En dicho estudio, los investigadores tuvieron en cuenta los casos de 4,600 alemanes entre los 35 y los 74 años de edad y encontraron que el 24 por ciento de aquellos que no habían completado la secundaria eran miopes, en comparación con un 35 por ciento de estudiantes de secundaria preuniversitarios y graduados de escuelas vocacionales que sí lo eran, al igual que el 53 por ciento de graduados universitarios.

El estudio concluyó que las personas que pasan más años dedicados al estudio en centros de instrucción tienen una miopía más severa y que dicha severidad aumenta con cada año de estudio. Al evaluar los efectos de la genética en la miopía, los investigadores concluyeron que tenía mucho menos impacto en la severidad de la misma que el nivel educativo.

Sin embargo, dichos resultados, publicados en la edición de junio de la revista Ophtalmology, sugieren, pero no prueban que exista un vínculo entre la miopía y el nivel de educación, al menos hasta que se lleven a cabo más estudios al respecto.
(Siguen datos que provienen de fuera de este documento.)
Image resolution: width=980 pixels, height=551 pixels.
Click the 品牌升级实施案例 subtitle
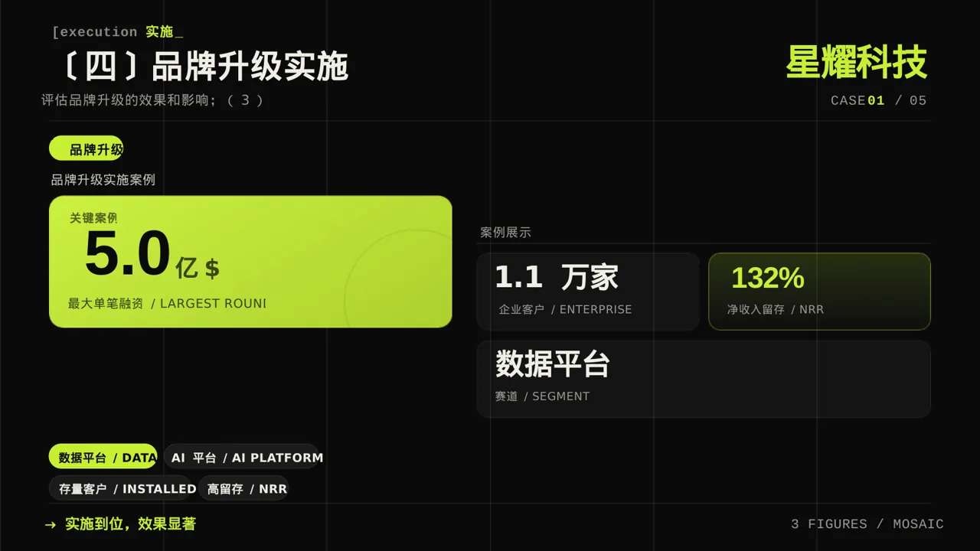point(103,180)
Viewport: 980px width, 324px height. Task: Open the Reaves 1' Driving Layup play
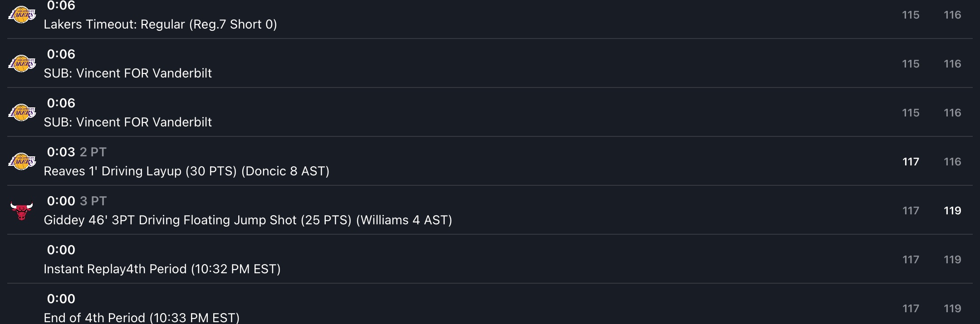pyautogui.click(x=490, y=161)
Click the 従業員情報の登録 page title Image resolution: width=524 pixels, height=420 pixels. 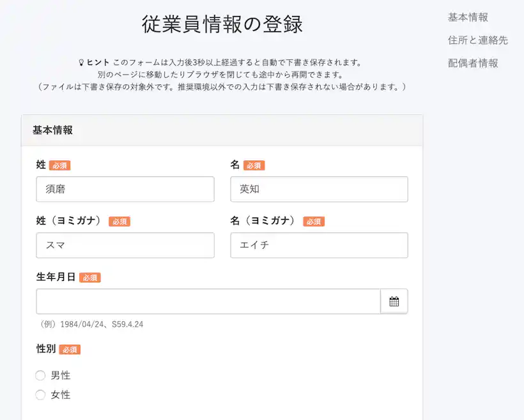[222, 23]
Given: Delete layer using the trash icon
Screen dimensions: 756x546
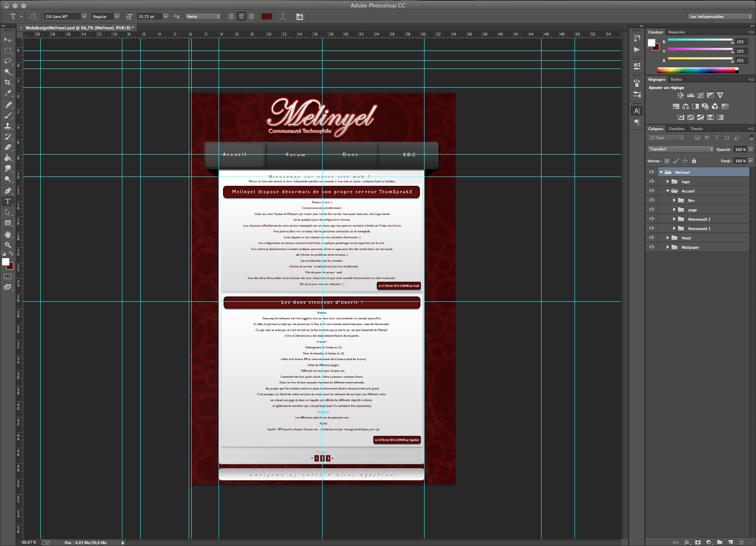Looking at the screenshot, I should (x=741, y=542).
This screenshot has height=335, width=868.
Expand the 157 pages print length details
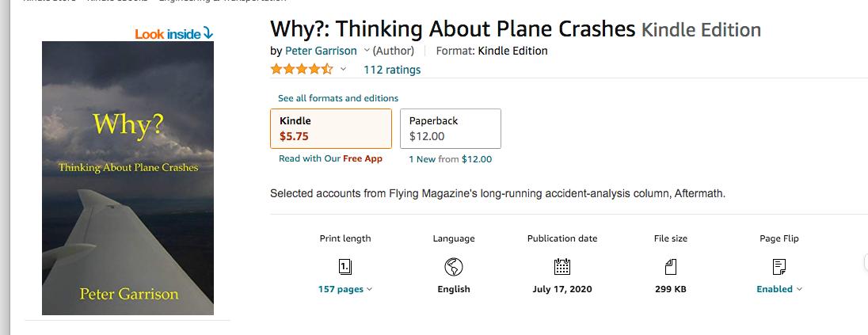tap(345, 289)
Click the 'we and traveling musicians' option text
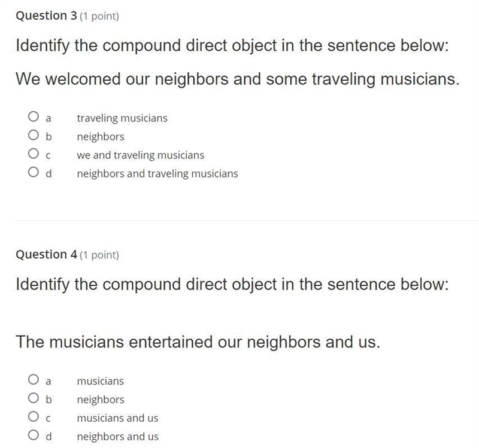 [x=141, y=155]
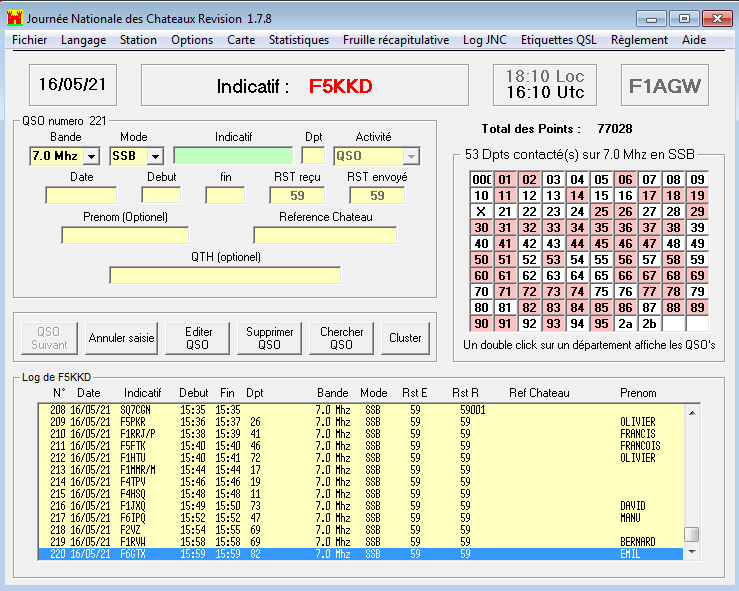
Task: Click the QTH optional input field
Action: 225,275
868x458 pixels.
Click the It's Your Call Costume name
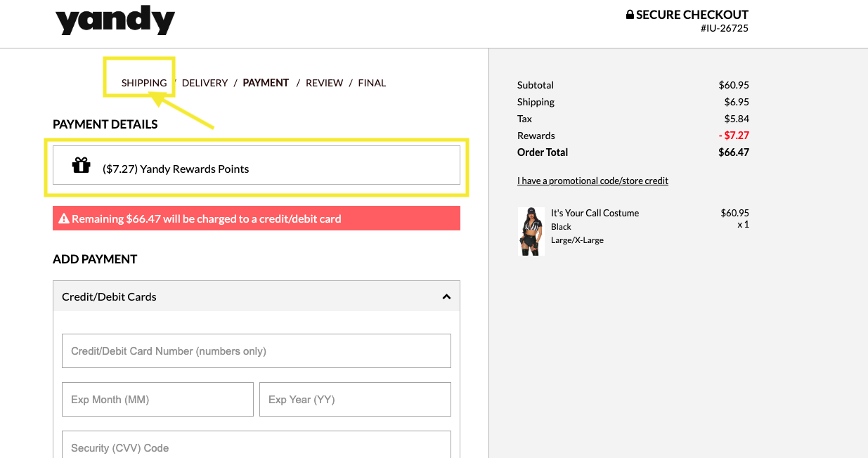click(595, 213)
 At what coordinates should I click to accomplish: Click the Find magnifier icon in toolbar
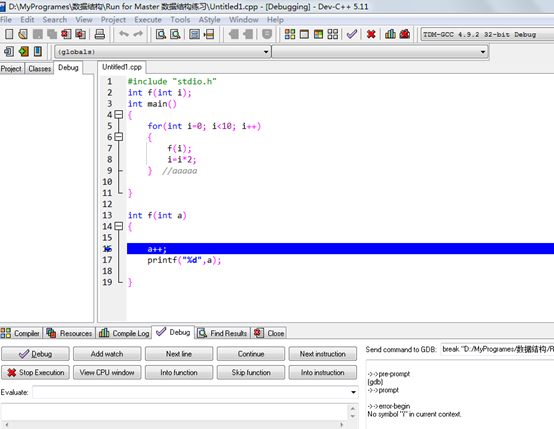[x=161, y=34]
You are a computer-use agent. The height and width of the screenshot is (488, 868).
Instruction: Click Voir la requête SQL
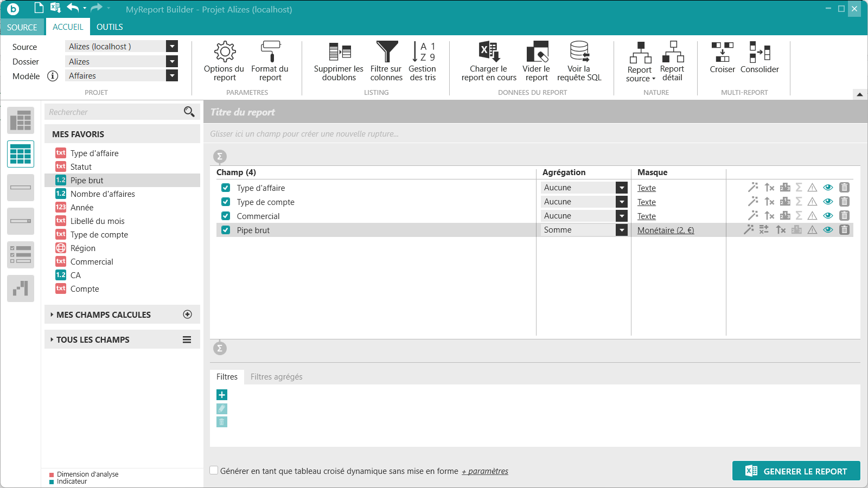(579, 61)
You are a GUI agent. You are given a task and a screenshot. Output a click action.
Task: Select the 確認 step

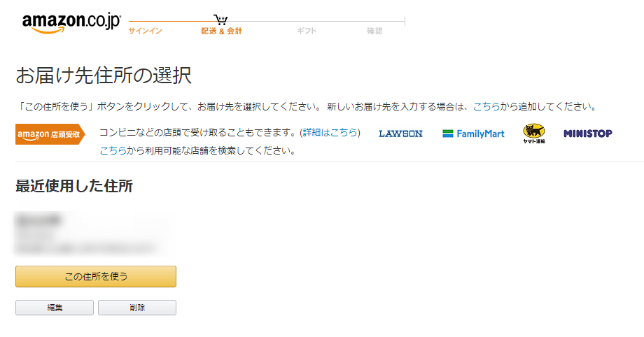click(375, 31)
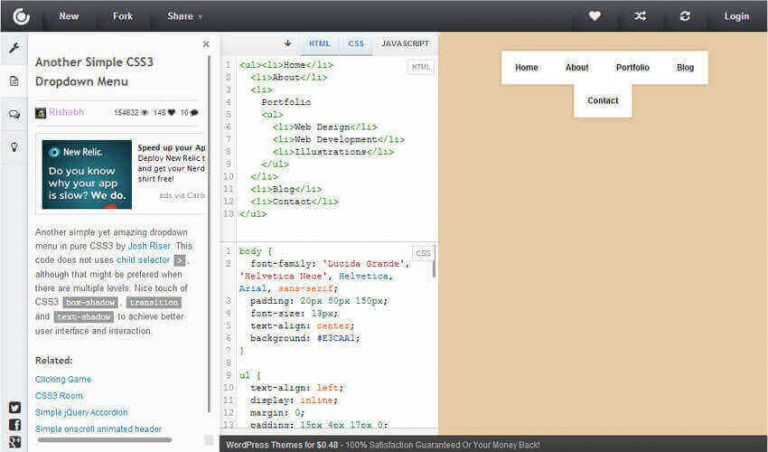
Task: Close the description panel with the X
Action: 206,44
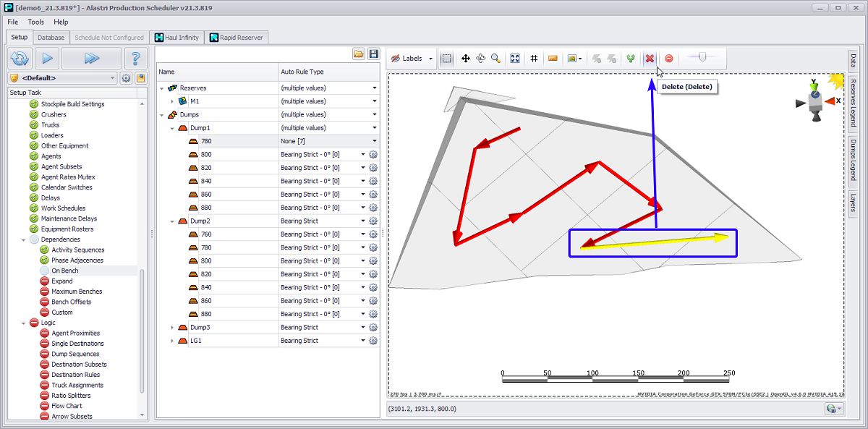Screen dimensions: 868x429
Task: Click the red status icon beside Expand
Action: click(x=44, y=281)
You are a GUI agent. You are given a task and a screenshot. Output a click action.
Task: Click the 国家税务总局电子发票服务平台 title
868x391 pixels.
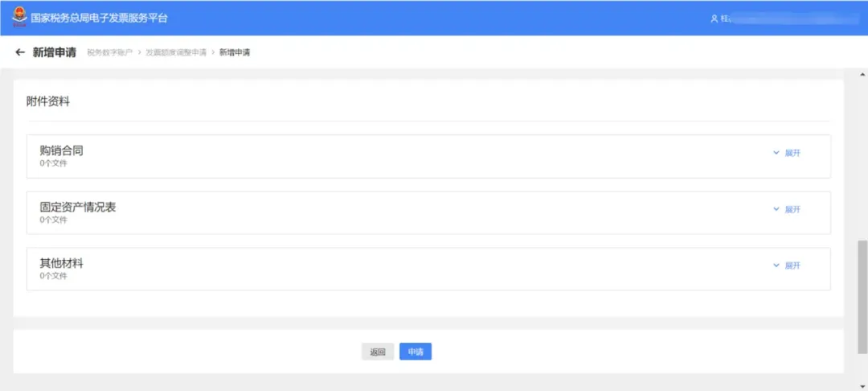[x=99, y=18]
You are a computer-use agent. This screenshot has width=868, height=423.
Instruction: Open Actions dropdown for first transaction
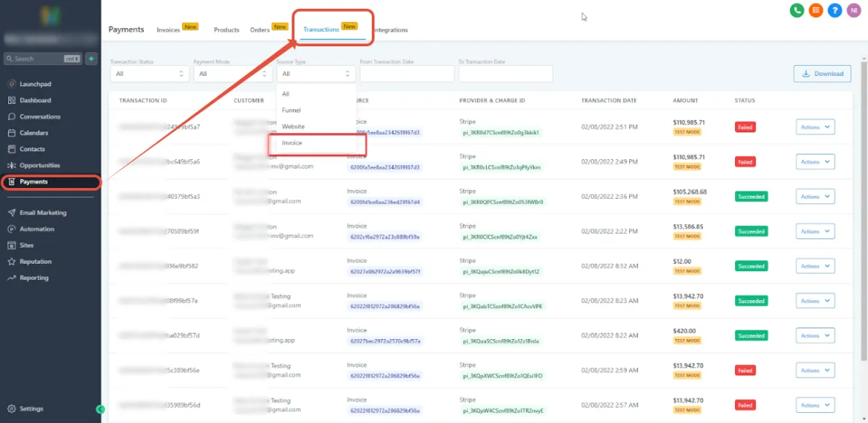pos(815,127)
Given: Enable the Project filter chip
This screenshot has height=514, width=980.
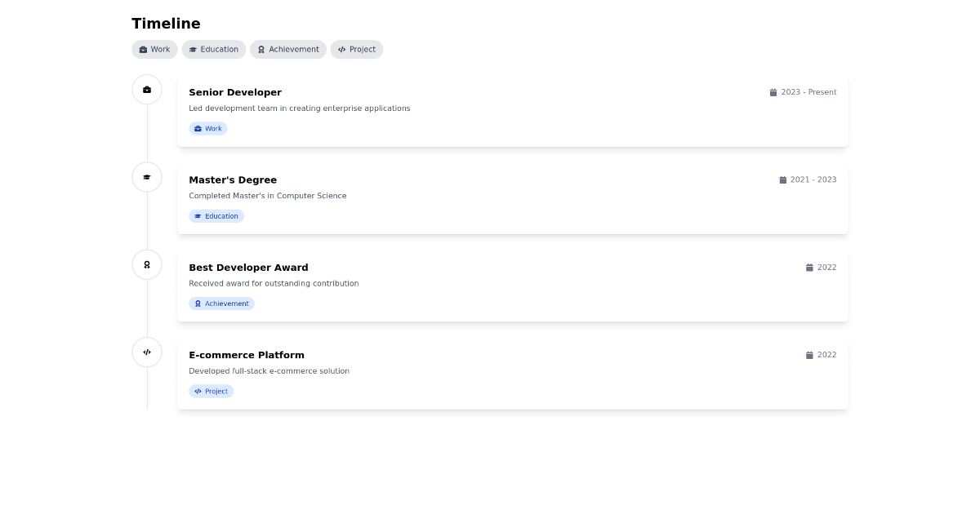Looking at the screenshot, I should pos(357,49).
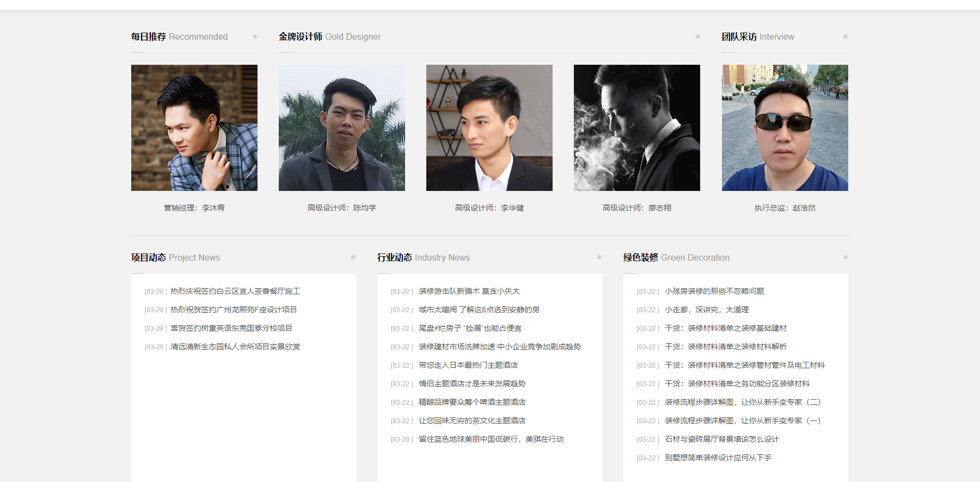Open article 清远清新生态园私人会所项目实景欣赏

(235, 347)
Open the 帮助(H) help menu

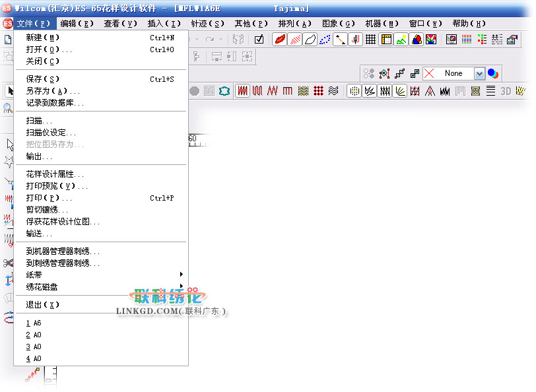point(469,24)
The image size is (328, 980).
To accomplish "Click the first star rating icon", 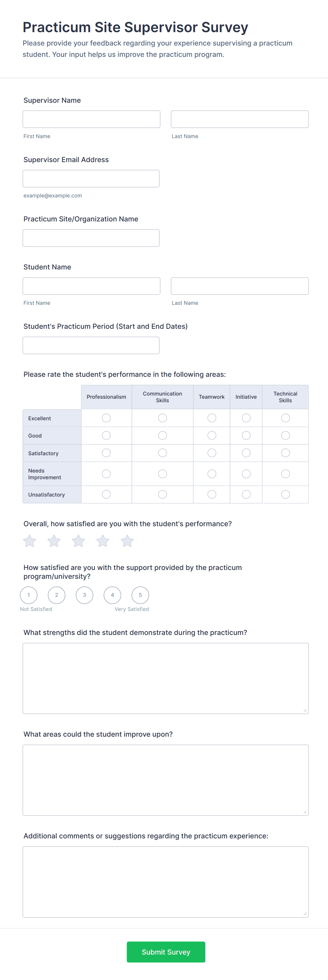I will [x=30, y=541].
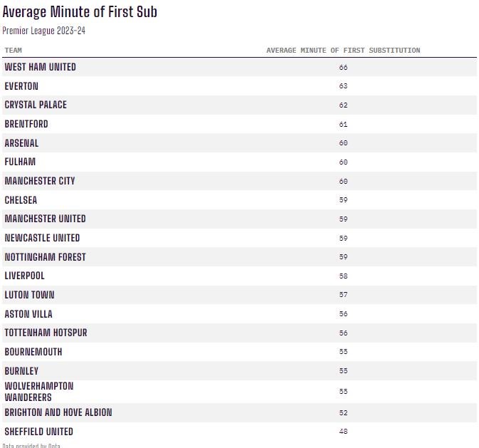Select the West Ham United row

40,67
Mientras tanto, indican un sencillo antídoto ante el supuesto peligro: los estudiantes deben pasar más tiempo en el exterior, expuestos a la luz natural.  Unos estudios recientes en el que participaron niños y jóvenes en Asia y Dinamarca mostraron que un mayor tiempo en el exterior se asocia con una menor incidencia de miopía.

Los padres deben estar pendientes a cualquier queja que tenga el niño o el adolescente en cuanto a la vista: borrosidad, dificultad para percibir lo que la maestra escribe en la pizarra, dolores de cabeza o cansancio de los ojos o la vista.  Una visita anual al especialista es imprescindible para mantener una buena salud visual y para detectar a tiempo cualquier problema. Pero además, hay que velar también por las condiciones en que los niños, los adolescentes y los jóvenes estudian. Ellos necesitan un entorno bien iluminado, un horario de estudio que evite los excesos, sobre todo de horas ante una pantalla, y tratar de balancear la actividad intelectual con la física.
Es fundamental prestarle atención y cuidado a los ojos, precisamente para que puedan cumplir su misión durante los años de estudio y preparación para el futuro y librarlos, si es posible, de condiciones como la miopía.